Work order => Starting with the line that has "Where should I click to: Open", retype each line down to the end of the entries below, without leaving any out or adding any.

Source information =>
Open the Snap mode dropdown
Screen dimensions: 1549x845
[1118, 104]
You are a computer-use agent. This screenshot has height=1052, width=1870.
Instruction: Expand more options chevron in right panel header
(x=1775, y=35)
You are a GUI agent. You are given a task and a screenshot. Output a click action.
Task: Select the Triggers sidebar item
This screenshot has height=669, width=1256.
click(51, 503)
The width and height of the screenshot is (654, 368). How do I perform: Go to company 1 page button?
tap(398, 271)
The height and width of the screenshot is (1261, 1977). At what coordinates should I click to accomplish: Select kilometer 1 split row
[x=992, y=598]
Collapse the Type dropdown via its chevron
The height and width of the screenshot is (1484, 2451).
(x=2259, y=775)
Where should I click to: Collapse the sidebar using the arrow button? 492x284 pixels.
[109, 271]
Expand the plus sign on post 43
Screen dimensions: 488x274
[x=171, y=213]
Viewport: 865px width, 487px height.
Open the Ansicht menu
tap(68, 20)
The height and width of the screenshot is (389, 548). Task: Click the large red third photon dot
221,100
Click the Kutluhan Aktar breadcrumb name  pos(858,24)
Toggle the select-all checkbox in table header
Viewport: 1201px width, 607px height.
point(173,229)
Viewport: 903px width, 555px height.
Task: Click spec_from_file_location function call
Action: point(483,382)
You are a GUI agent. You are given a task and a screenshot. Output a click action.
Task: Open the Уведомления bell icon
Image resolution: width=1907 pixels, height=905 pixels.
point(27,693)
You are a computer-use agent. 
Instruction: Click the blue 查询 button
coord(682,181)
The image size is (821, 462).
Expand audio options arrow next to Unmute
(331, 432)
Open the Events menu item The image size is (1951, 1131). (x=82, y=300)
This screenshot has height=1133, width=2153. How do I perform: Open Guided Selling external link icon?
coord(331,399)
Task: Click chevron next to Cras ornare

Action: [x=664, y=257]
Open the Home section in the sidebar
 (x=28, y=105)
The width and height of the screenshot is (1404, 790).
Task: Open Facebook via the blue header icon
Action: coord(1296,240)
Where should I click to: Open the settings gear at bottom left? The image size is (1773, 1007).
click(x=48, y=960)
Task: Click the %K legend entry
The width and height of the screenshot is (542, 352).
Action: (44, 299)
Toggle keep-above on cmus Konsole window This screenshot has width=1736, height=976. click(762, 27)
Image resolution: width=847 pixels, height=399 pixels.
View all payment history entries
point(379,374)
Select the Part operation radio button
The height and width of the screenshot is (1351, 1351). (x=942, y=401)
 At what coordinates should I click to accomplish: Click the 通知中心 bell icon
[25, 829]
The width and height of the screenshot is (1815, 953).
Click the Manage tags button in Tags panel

Worked solution =>
Where should I click to: Open the settings gear at bottom left? The image size is (1773, 1007).
click(x=48, y=960)
Task: Click the %K legend entry
The width and height of the screenshot is (542, 352).
Action: (44, 299)
Toggle keep-above on cmus Konsole window This screenshot has width=1736, height=976. click(762, 27)
Image resolution: width=847 pixels, height=399 pixels.
View all payment history entries
point(379,374)
Select the Part operation radio button
The height and width of the screenshot is (1351, 1351). (x=942, y=401)
 At what coordinates should I click to accomplish: Click the 通知中心 bell icon
[25, 829]
The width and height of the screenshot is (1815, 953).
Click the Manage tags button in Tags panel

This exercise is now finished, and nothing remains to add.